Heritage New Zealand – Category 1
- Designated: 28 August 1998
- Reference no.: 7432

= Berhampore State Flats =

Historic accommodation units in Wellington, New Zealand

The Berhampore State Flats (also known as the Centennial Flats) at 493–507 Adelaide Road, Berhampore, Wellington, New Zealand, are an example of mass housing designed in the international style. The flats were designed by F. Gordon Wilson, chief architect at the Department of Housing Construction.

==Context==

The New Zealand government had first become involved in the provision of housing when the Workers' Dwelling Act,
which allowed the state to build and lease houses to workers, was passed in 1905. However, only after the election of the First Labour Government in 1935 was there large-scale state involvement in the New Zealand housing market. One of many measures that was undertaken by the First Labour Government was the launch of a state housing scheme to provide every New Zealander with a home that, in Walter Nash's words, would be "fit for a cabinet minister". The Department of Housing Construction, with its own architects, was established, and by 1940 almost 10,000 new single-unit dwellings had been constructed.

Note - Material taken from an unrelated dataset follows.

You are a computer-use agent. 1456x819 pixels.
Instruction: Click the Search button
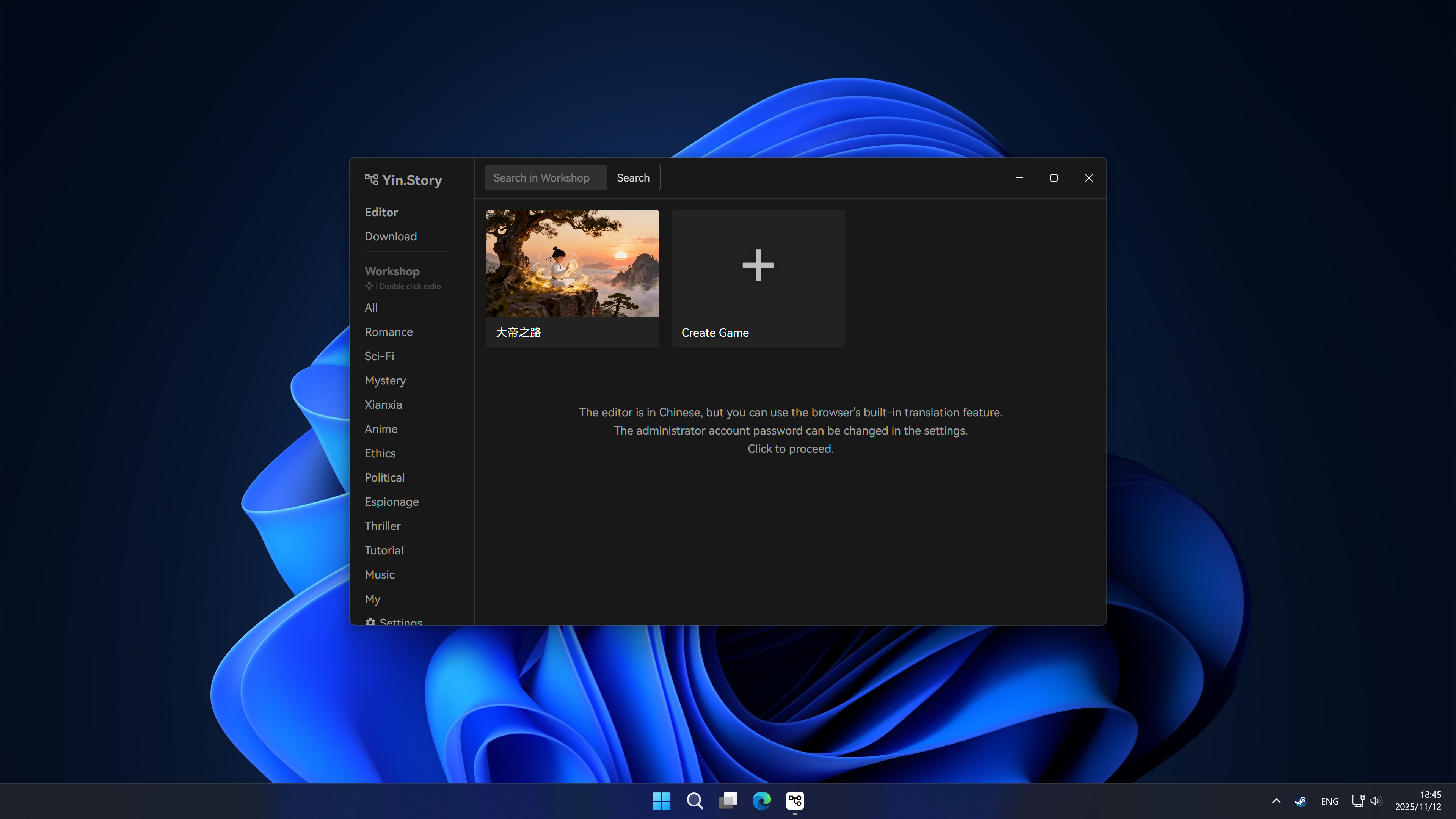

In March 1938, the government announced the construction of the first block of multi-unit flats, at Berhampore. Although single-unit dwellings had been preferred, the government felt that the housing problem was of such magnitude that every approach should be encouraged, and that advances in multi-unit complexes were such that they had become more socially acceptable.

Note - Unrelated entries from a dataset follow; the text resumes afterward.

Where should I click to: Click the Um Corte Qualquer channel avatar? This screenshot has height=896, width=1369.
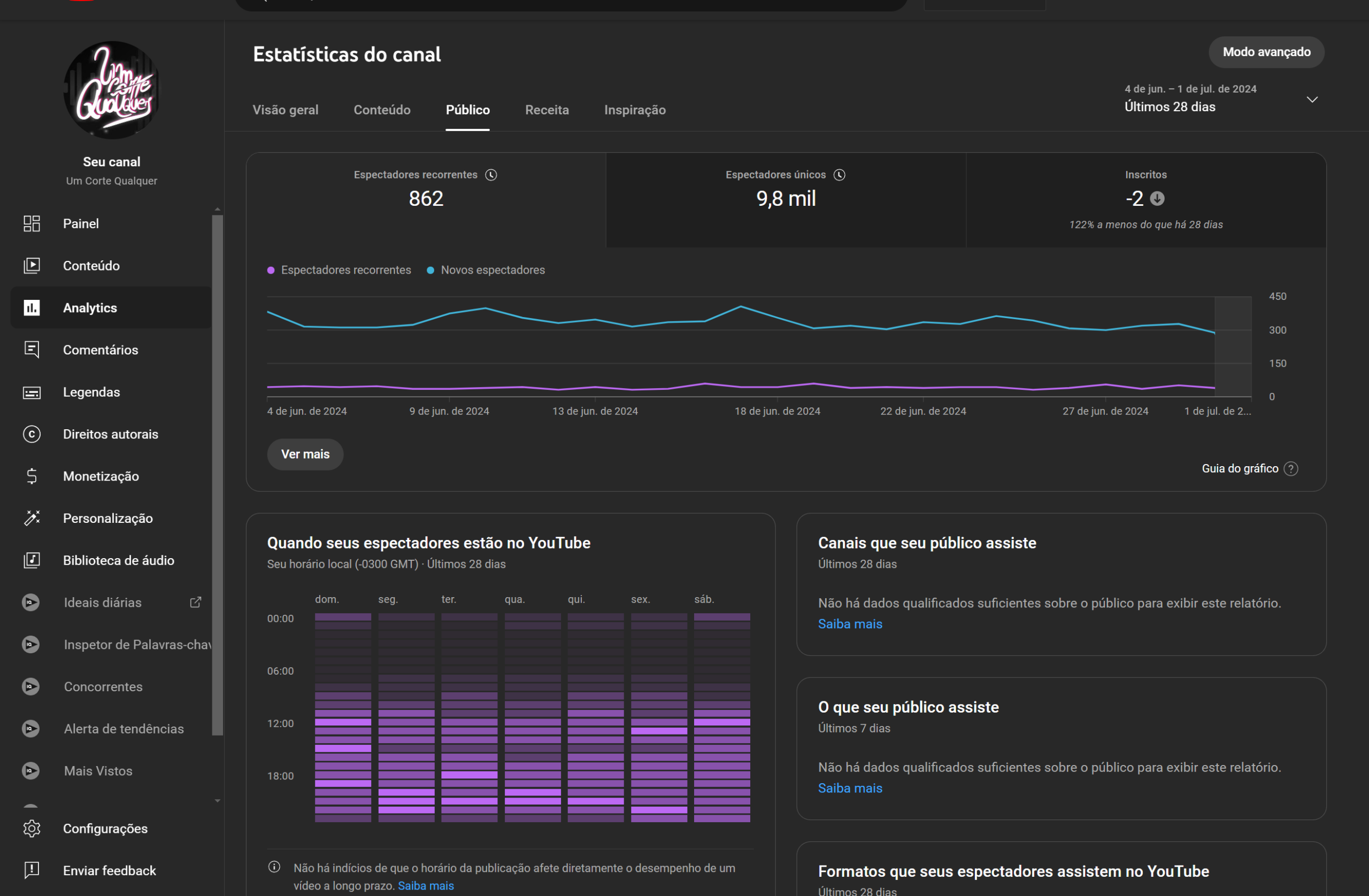pos(112,90)
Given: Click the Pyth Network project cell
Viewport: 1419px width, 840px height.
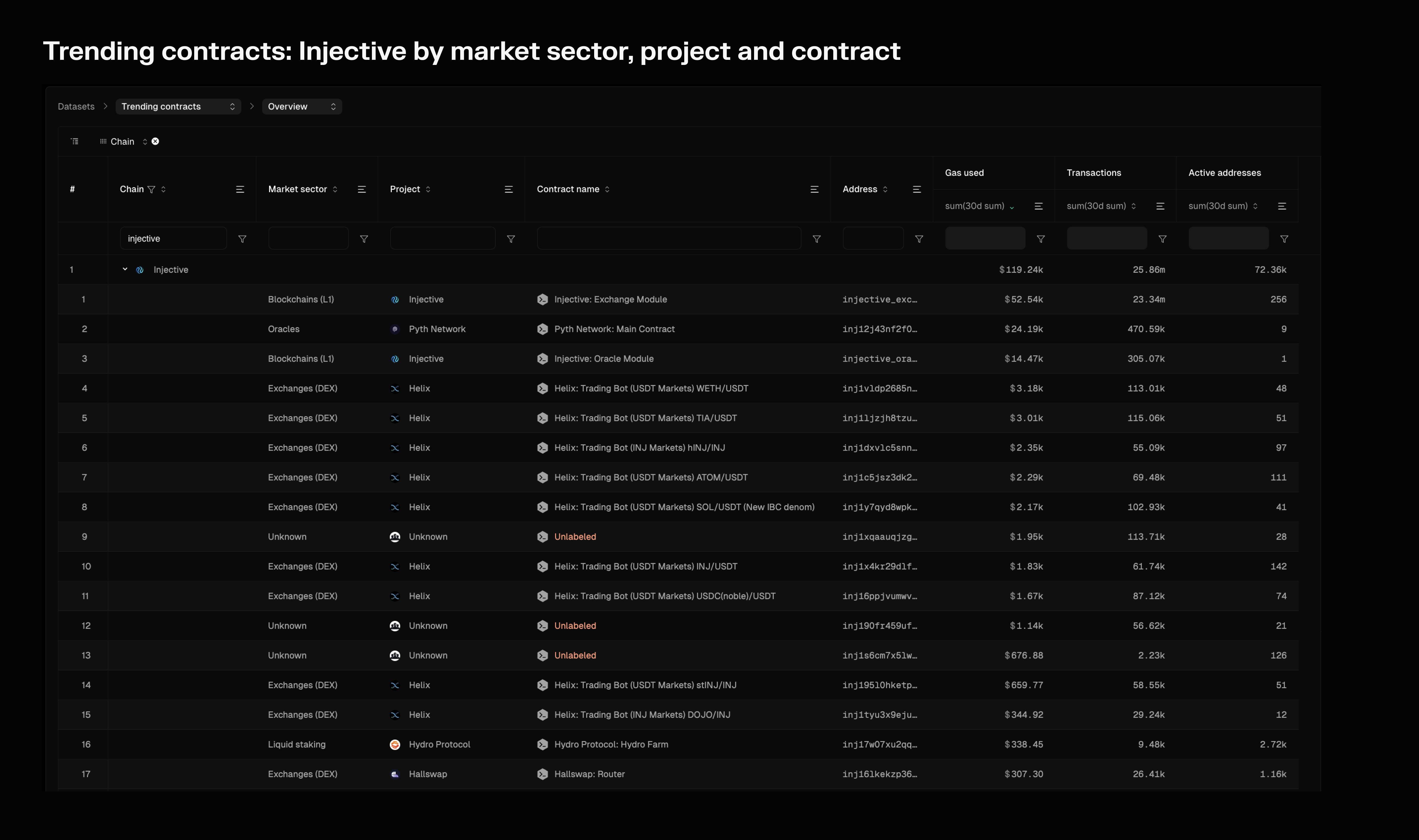Looking at the screenshot, I should coord(437,329).
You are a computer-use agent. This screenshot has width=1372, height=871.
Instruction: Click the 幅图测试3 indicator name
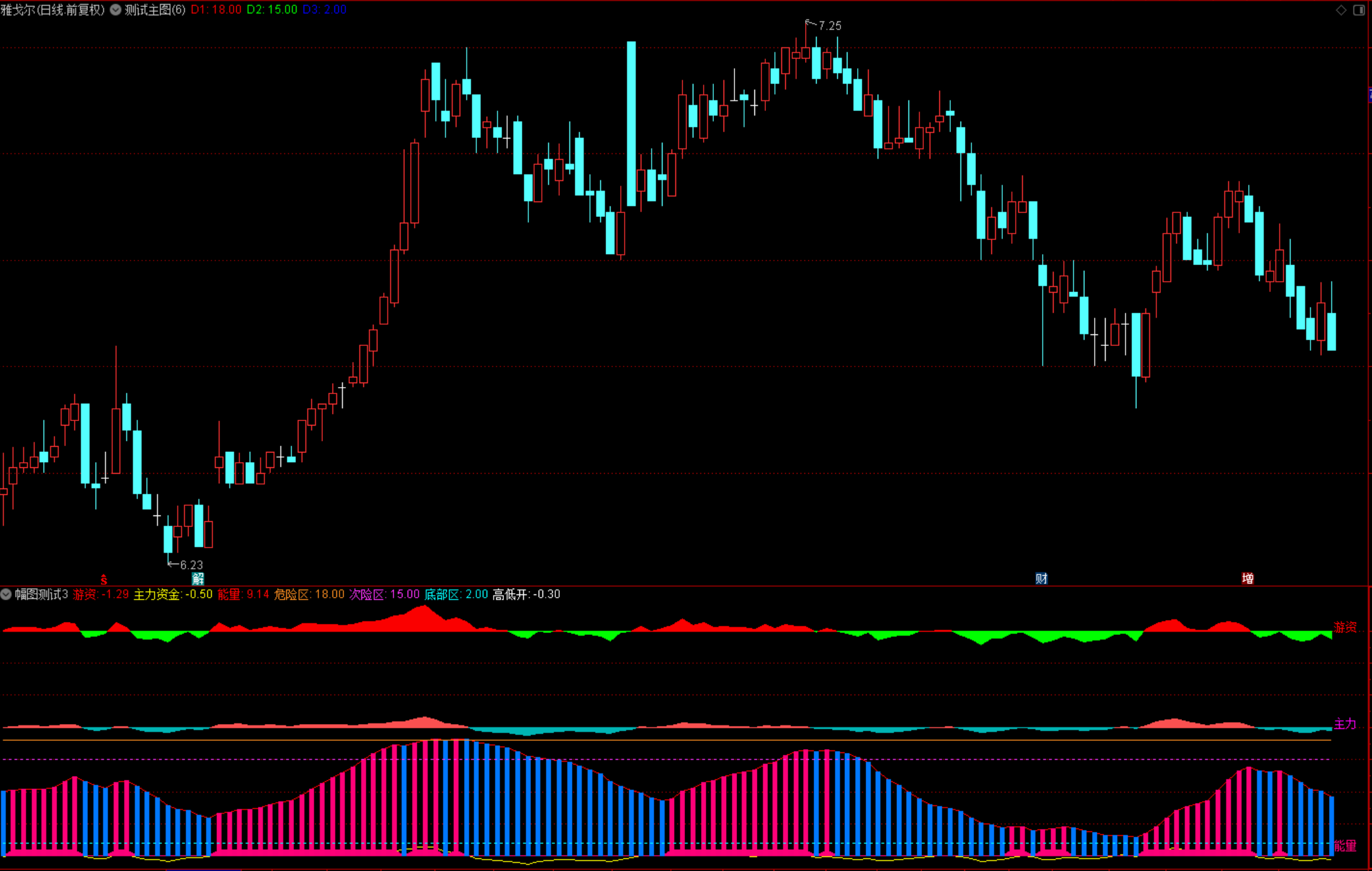click(41, 594)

The location of the flats, a short tram ride from Courtenay Place, was intended to give convenient access to the tenants' workplaces, and reduce urban sprawl.

==Architecture==
The scheme consisted of 48 one-, two- or three-bedroom units and 11 garages, planned to maximise open spaces. Particular attention was paid to maximizing sunlight, with the buildings on the northern side being limited to one storey, living rooms built to the sun, windows as large as practicable and balconies included in all units above ground level. Other features were an emphasis on built-in services and consideration of sound insulation between the units. The complex included a community centre in the central garden area.

==Engineering==
Reinforced-concrete construction mitigated earthquake and fire risks, and also resulted in reduced maintenance and construction costs.

==Construction and alterations==

The Berhampore Flats were completed in 1938–39. Major renovations and alterations were carried out by the New Zealand Housing Corporation in 1987, but the original character of the scheme is still evident. The complex was given "Category I" historic place status by the New Zealand Historic Places Trust (now Heritage New Zealand) in 1998.